Действительно ли креатин эффективен? Как правильно его принимать?
Креатин — одна из наиболее изученных добавок. С ее помощью можно улучшить спортивные показатели и когнитивные функции.
Креатин принимают как профессиональные спортсмены в скоростно-силовых дисциплинах, так и любители фитнеса — чтобы набирать мышечную массу.
Проконсультируйтесь со специалистом
Наши статьи написаны с любовью к доказательной медицине. Мы ссылаемся на авторитетные источники и берем комментарии у врачей и тренеров с хорошей репутацией. Но помните: ответственность за ваше здоровье лежит на вас.
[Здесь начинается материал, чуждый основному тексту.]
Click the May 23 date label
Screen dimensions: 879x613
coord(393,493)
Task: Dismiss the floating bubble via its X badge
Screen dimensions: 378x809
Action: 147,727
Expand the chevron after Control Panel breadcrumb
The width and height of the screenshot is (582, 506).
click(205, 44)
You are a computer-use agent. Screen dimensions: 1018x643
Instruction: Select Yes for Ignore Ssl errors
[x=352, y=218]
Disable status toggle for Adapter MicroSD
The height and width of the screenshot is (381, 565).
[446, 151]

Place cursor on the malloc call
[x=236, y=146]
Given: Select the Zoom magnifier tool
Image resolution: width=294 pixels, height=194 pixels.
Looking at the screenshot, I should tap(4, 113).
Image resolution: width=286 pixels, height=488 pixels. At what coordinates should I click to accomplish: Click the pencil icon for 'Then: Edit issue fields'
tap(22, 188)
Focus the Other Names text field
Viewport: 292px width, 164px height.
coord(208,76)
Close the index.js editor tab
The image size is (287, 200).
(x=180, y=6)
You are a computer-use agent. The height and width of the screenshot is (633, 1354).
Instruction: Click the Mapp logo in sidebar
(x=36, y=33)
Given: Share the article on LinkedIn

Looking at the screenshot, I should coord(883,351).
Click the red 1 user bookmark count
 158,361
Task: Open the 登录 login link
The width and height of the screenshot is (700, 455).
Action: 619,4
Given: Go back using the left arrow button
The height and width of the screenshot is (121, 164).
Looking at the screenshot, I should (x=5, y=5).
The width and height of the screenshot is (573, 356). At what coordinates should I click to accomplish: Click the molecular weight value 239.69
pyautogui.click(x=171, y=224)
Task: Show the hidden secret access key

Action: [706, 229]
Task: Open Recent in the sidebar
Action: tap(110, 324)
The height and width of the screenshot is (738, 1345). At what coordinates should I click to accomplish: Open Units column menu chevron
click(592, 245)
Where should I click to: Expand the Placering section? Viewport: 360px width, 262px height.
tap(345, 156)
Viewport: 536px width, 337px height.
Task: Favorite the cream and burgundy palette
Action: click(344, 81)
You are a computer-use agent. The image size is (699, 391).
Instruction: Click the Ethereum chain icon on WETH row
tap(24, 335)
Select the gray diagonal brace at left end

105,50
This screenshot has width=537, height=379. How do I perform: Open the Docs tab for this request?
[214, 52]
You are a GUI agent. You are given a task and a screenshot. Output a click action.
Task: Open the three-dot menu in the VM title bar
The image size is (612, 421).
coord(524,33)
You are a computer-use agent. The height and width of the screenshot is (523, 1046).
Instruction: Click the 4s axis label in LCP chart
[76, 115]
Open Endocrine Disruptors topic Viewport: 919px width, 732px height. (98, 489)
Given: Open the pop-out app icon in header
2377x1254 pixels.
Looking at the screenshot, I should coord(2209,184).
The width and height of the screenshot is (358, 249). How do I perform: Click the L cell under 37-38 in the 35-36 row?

Мы даем рекомендации, а полагаться на нашу точку зрения или нет — решать вам
Что такое креатин и для чего он нужен
Креатин — азотсодержащая карбоновая кислота. Она накапливается преимущественно в скелетных мышцах, в меньшем количестве — в мозге, печени и почках. Из этого вещества образуется креатинфосфат — соединение, необходимое для выработки энергии в мышцах и нервной ткани.
Большие запасы креатина в организме способствуют более быстрому получению энергии при умственной деятельности и выполнении высокоинтенсивных взрывных упражнений. Это напрямую влияет на спортивные результаты и функции мозга.
Продукты, которые содержат креатин
Около 1 г креатина синтезируется в организме из аминокислот: глицина, метионина и аргинина. Некоторое его количество также поступает с пищей.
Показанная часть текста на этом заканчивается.